川越市の地域密着型サービスの公募による小規模多機能型居宅介護事業所(以下小多機)と認知症対応型共同生活介護事業所(以下グループホーム)の複合型施設の計画です。

認知症になっても、夜間の見守りの安心感と昼間の家庭的な暖かい家の両立を可能とする環境を提供するために、小多機とグループホームを交流スペースや多目的室といった共用部を中心に繋げました。これは真正会が認知症ケアについて長年参考にしてきたオーストラリアの「アダーズナーシングホーム」の考え方をもとにしたものです。

施設を訪れるご家族等は、一旦交流スペースを通り、グループホームの庭に出て各グループホームの玄関からアプローチします。

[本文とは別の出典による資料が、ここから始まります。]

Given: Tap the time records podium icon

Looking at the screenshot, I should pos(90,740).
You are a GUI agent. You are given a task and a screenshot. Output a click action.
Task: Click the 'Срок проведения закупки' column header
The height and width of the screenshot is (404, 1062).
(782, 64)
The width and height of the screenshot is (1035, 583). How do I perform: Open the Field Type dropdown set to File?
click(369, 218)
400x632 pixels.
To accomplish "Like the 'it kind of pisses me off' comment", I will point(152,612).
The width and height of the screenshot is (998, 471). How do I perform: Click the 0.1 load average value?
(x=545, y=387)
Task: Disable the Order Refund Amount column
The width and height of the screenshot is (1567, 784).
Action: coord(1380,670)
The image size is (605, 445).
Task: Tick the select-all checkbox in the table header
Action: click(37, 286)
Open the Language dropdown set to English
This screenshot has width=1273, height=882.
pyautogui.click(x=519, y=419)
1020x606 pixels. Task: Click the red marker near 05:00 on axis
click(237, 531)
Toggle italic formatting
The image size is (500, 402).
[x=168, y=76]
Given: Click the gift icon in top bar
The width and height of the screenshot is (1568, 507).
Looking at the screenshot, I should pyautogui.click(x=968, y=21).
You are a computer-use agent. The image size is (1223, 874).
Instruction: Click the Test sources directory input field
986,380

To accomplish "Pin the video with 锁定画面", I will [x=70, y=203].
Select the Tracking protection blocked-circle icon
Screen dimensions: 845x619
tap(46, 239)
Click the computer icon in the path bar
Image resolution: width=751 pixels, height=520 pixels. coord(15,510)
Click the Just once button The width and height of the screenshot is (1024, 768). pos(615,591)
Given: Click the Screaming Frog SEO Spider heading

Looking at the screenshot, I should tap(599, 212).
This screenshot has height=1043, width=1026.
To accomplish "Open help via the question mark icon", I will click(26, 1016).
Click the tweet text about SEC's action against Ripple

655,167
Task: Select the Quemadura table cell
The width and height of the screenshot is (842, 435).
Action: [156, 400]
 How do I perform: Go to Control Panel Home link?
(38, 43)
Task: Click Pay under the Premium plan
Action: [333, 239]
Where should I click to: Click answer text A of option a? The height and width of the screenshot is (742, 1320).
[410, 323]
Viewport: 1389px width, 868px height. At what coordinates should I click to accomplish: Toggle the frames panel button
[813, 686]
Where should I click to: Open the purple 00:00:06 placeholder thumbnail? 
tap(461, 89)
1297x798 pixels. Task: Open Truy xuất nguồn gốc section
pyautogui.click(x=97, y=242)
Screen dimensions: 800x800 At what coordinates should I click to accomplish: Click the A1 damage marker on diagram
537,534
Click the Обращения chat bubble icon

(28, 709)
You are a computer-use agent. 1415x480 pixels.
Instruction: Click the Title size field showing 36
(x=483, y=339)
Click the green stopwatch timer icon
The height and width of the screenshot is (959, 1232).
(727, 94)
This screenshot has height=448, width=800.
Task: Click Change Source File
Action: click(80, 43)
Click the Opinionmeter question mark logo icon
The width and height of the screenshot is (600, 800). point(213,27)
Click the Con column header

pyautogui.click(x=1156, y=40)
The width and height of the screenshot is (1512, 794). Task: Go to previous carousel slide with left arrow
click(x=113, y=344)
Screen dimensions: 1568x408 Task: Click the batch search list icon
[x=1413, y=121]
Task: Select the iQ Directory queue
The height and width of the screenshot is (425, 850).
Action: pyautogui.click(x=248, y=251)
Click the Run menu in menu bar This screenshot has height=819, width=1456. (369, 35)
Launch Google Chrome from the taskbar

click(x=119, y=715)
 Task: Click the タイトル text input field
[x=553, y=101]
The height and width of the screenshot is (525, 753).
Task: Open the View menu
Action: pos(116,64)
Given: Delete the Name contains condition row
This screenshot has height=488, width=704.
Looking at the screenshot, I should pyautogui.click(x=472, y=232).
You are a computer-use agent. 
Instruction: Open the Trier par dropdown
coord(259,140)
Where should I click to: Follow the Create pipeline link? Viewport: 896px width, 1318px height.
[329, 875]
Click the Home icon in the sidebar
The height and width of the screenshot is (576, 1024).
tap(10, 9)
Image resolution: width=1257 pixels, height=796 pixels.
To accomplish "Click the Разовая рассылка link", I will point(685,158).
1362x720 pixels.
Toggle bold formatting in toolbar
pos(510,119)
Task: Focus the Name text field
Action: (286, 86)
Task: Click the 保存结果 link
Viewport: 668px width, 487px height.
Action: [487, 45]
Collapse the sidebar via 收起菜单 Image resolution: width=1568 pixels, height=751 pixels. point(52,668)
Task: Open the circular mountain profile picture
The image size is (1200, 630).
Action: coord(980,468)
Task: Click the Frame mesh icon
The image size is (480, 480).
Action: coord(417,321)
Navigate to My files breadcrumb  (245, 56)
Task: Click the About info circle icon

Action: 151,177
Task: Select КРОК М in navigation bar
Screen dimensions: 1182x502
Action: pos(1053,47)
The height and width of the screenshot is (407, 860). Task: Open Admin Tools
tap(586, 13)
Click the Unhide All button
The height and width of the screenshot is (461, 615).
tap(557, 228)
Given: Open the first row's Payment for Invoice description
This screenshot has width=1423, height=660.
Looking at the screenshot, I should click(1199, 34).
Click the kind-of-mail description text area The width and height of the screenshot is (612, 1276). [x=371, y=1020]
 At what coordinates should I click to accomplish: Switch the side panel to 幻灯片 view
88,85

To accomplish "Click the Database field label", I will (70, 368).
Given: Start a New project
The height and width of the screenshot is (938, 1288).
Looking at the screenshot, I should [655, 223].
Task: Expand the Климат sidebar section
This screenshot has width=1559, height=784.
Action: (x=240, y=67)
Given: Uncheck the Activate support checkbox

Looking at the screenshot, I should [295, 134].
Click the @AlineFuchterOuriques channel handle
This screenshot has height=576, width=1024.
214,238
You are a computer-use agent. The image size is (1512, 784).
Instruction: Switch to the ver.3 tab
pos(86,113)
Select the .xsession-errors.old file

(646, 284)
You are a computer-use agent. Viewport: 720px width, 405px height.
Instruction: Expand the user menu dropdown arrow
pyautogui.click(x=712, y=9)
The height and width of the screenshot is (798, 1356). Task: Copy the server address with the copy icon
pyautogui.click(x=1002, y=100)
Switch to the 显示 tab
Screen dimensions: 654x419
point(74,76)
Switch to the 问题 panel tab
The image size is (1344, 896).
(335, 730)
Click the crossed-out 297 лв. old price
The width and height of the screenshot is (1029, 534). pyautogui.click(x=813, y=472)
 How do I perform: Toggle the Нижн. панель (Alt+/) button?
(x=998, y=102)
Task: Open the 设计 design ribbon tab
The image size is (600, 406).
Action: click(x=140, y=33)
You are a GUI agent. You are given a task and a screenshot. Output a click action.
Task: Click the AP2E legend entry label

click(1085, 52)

多目的室にはキッチンを設け、各ユニットの食事を用意するだけでなく、日中は利用者の方やご家族に対してカフェ的な空間を提供できるよう設えたものです。

居室は各室ごとインテリアの色合いに変化をつけていますが、小多機の利用者が将来グループホームを利用する際にスムーズに移行できるよう同じプロポーションとしました。

また、日々の暮らしの中では外部環境との関係も大切と考え、小多機、グループホームそれぞれに庭を設け、隣接する「特別養護老人ホーム真寿園」「デイサービス寿」と有機的に繋げています。

住み慣れた地域・環境の中で、交流を持ち続けながら自分らしい生活を送ることのできる施設を目指しました。